Normal Ligand Binding and Signaling by CD47 (Integrin-associated Protein) Requires a Long Range Disulfide Bond between the Extracellular and Membrane-spanning Domains

Abstract

CD47 is a unique member of the Ig superfamily with a single extracellular Ig domain followed by a multiply membrane-spanning (MMS) domain with five transmembrane segments, implicated in both integrin-dependent and -independent signaling cascades. Essentially all functions of CD47 require both the Ig and MMS domains, raising the possibility that interaction between the two domains is required for normal function.
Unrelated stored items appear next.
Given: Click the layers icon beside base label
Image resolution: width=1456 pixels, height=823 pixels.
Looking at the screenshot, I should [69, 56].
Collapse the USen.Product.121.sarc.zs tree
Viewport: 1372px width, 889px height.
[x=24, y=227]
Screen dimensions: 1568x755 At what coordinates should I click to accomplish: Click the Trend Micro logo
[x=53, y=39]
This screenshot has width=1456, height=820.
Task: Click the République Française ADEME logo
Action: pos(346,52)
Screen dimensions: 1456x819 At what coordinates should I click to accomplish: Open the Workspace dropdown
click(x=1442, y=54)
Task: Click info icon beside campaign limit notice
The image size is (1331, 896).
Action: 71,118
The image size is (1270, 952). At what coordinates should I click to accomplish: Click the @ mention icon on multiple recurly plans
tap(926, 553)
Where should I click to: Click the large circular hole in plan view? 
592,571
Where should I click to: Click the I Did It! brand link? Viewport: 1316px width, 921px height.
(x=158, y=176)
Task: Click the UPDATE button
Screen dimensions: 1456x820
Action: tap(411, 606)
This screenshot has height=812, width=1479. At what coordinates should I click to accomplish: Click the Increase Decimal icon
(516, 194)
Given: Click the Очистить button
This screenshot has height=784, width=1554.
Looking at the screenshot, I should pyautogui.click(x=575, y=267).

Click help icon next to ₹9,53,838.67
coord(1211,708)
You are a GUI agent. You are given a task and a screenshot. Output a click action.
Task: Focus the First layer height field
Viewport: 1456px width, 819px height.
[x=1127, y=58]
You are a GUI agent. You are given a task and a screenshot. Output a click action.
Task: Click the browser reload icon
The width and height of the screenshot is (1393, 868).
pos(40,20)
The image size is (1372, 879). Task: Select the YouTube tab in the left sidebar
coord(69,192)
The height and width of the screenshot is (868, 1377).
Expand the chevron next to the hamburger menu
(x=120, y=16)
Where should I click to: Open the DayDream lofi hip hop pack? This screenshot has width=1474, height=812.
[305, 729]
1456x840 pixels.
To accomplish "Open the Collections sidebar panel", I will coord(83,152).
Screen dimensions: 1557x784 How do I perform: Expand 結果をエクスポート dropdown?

Conservation of Cys residues among CD47 homologues suggested the existence of a disulfide bond between the Ig and MMS domains that was confirmed by chemical digestion and mapped to Cys33 and Cys263. Subtle changes in CD47 conformation in the absence of the disulfide were suggested by decreased binding of two anti-Ig domain monoclonal antibodies, decreased SIRPαi binding, and reduced CD47/SIRPα1-mediated cell adhesion. Mutagenesis to prevent formation of this disulfide completely disrupted CD47 signaling independent of effects on ligand binding, as assessed by T cell interleukin-2 secretion and Ca 2+ responses. Loss of the disulfide did not affect membrane raft localization of CD47 or its association with αvβ 3 integrin. Thus, a disulfide bond between the Ig and MMS domains of CD47 is required for normal ligand binding and signal transduction.